Trump campaign informant revealed as Cambridge professor, sparking debate on treason

Republicans think this news is proof Trump was spied on, while Dems argue the name shouldn't have been disclosed

Published May 19, 2018 12:57PM (EDT)

 (AP Photo/Jeff Chiu, File)
(AP Photo/Jeff Chiu, File)

For weeks, congressional Republicans tried to procure sensitive information relating to a source involved with the Trump campaign, which culminated in a standoff between Rep. Devin Nunes and the Department of Justice.
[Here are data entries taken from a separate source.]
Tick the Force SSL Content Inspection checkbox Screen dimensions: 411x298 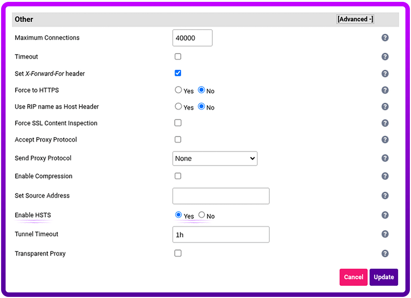click(x=178, y=123)
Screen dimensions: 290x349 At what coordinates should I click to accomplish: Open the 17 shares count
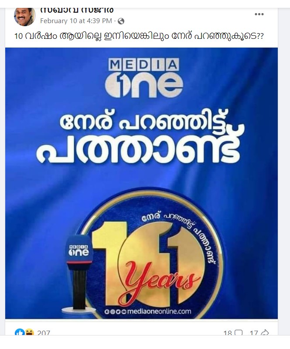click(x=254, y=333)
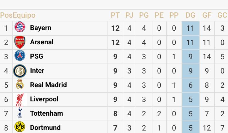
Task: Open the Tottenham team name link
Action: pos(46,113)
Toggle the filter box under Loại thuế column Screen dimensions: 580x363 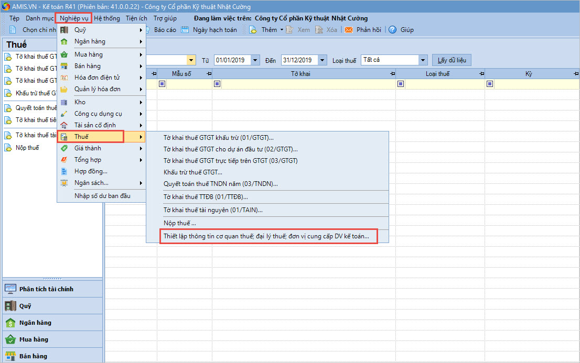[401, 84]
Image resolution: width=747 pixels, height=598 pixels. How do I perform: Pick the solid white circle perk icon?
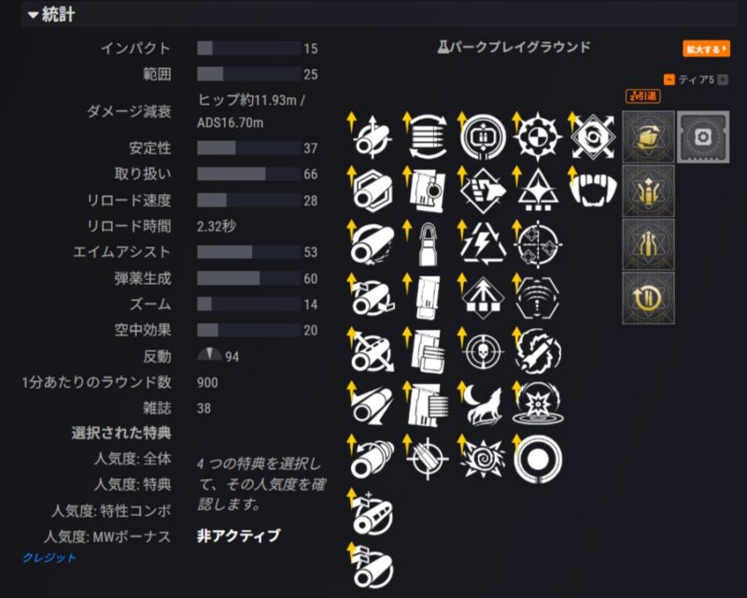538,460
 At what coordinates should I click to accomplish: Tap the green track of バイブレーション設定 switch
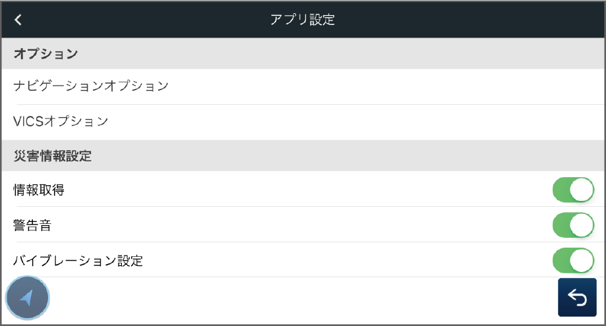pyautogui.click(x=561, y=260)
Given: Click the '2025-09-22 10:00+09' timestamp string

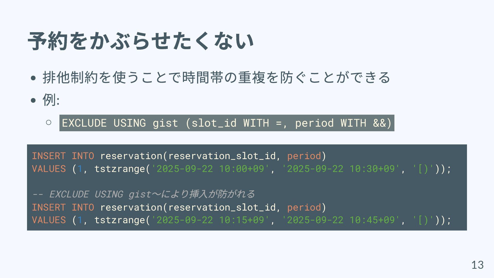Looking at the screenshot, I should point(210,169).
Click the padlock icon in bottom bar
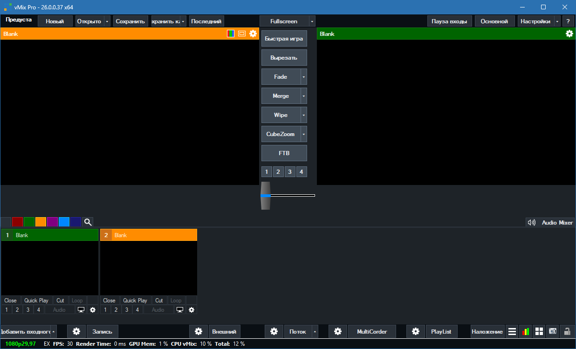This screenshot has width=576, height=349. coord(567,331)
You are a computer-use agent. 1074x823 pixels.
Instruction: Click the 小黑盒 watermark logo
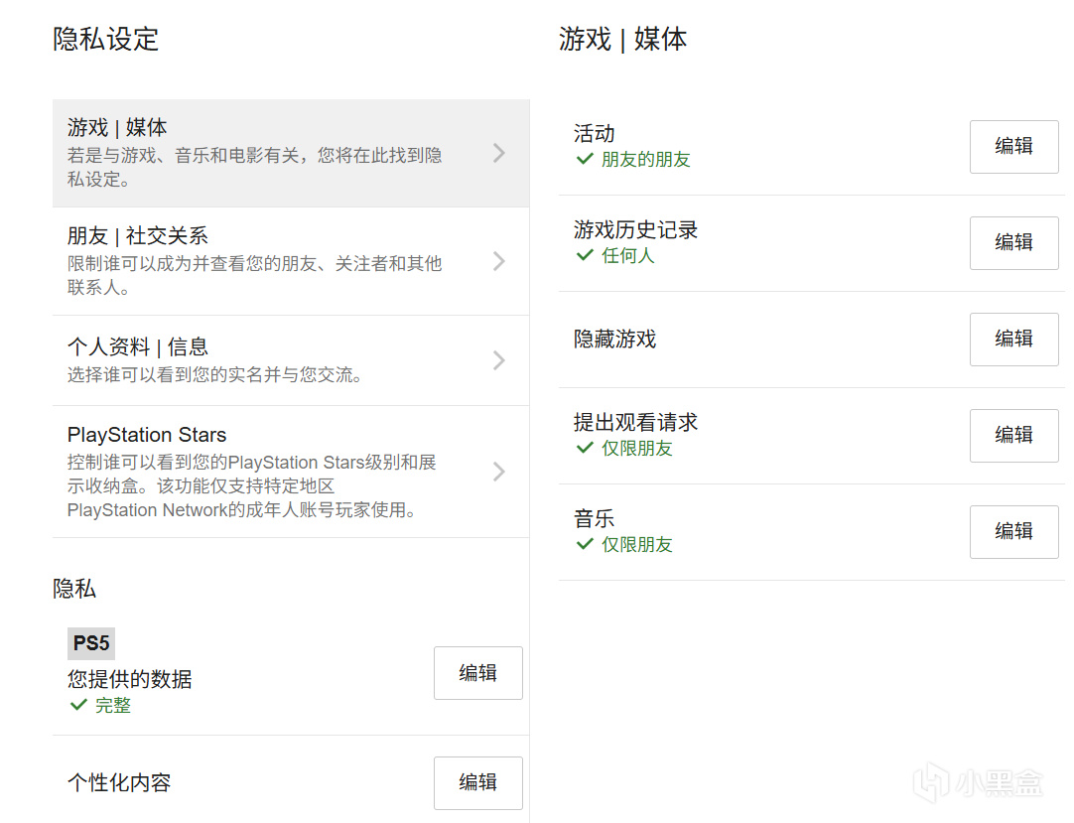tap(979, 783)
On Friday, reports suggested that a Cambridge professor with "ties" to the CIA was the root of the controversy.

The Daily Caller reported Friday that Stefan Halper, a Cambridge professor who served in the Nixon, Ford and Reagan administrations, was the informant who sought information about the hacked emails damaging to Hillary Clinton. During the campaign, Halper reached out to two campaign associates who have now become targets of special counsel Robert Mueller's investigation.

Halper contacted George Papadopoulos in September under the guise of a business opportunity. The academic flew Papadopoulos out to London for the purpose of discussing a potential policy paper on energy issues in Turkey and Cyprus, however, much of their talks ended up focusing on Russia's alleged involvement in the hacked emails. According to the New York Times, Halper asked Papadopoulos over drinks what he knew about Russia's participation. Papadopoulos insisted he did not have any personal knowledge of this, but did say that, months earlier, he had heard that Russians had damaging information on Hillary Clinton in the form of thousands of her emails.

Halper also met repeatedly with Carter Page in the run up to the election. Their communications continued through 2017. Page told the Times that their interactions were mostly benign, but they were significant in that their last exchange in September 2017 was about a month before a secret warrant to surveil Page expired.

This news of Halper's covert acts has shaken political punditry. Right-leaning media members have argued that Halper was a spy, meaning the U.S. government had run an intelligence campaign on a presidential candidate. Even the name of the New York Times' article, "F.B.I Used Informant to Investigate Russia Ties to Campaign, Not to Spy, as Trump Claims," has stirred the controversy.

Trump opponents, on the other hand, believe any efforts to gain information about collusion was appropriate, if not necessary, and that the real scandal here is that Republicans outed an agent who was trying to aid the U.S.

It should be noted that the Daily Caller made the editorial decision to name Halper in its exclusive story. The New York Times arrived at the opposite conclusion, choosing instead to conceal the informant's name, yet provide notable details.

Daily Caller reporter Chuck Ross has not revealed who his sources were in regards to Halper's involvement, but has insinuated that the New York Times did not receive its tips from a Trump ally.

Much of the debate is about the semantics of the word "spy" and whether the traditional definition of the word is proper in the context of Papadopoulos and Page. Conservatives seem to be unreasonably suspicious of the FBI and America's intelligence community here, considering these agencies were probing foreign efforts to swing the presidential election. President Donald Trump, meanwhile, has poured gasoline on the apprehension, tweeting late Friday, “Apparently the DOJ put a Spy in the Trump Campaign. This has never been done before and by any means necessary, they are out to frame Donald Trump for crimes he didn’t commit.”

One thing is for sure: Halper's counter-intelligence operation was nowhere near as devious or unethical as Trump's original claim that former President Barack Obama had wiretapped Trump Tower. Liberals defended Obama at the time by maintaining that he would never have ordered his intelligence community to spy on a political opponent. Now conservatives are pointing to Halper as de facto proof that the Obama administration had orchestrated some convoluted, covert scheme against Trump.

The reporting from the Times has shown that Halper was not a secret agent or a mole, as Trump would like the American people to believe. Halper simply sought out certain campaign officials and asked them questions about Russia, hardly the espionage campaign Nunes thought was being concealed by the Department of Justice weeks ago.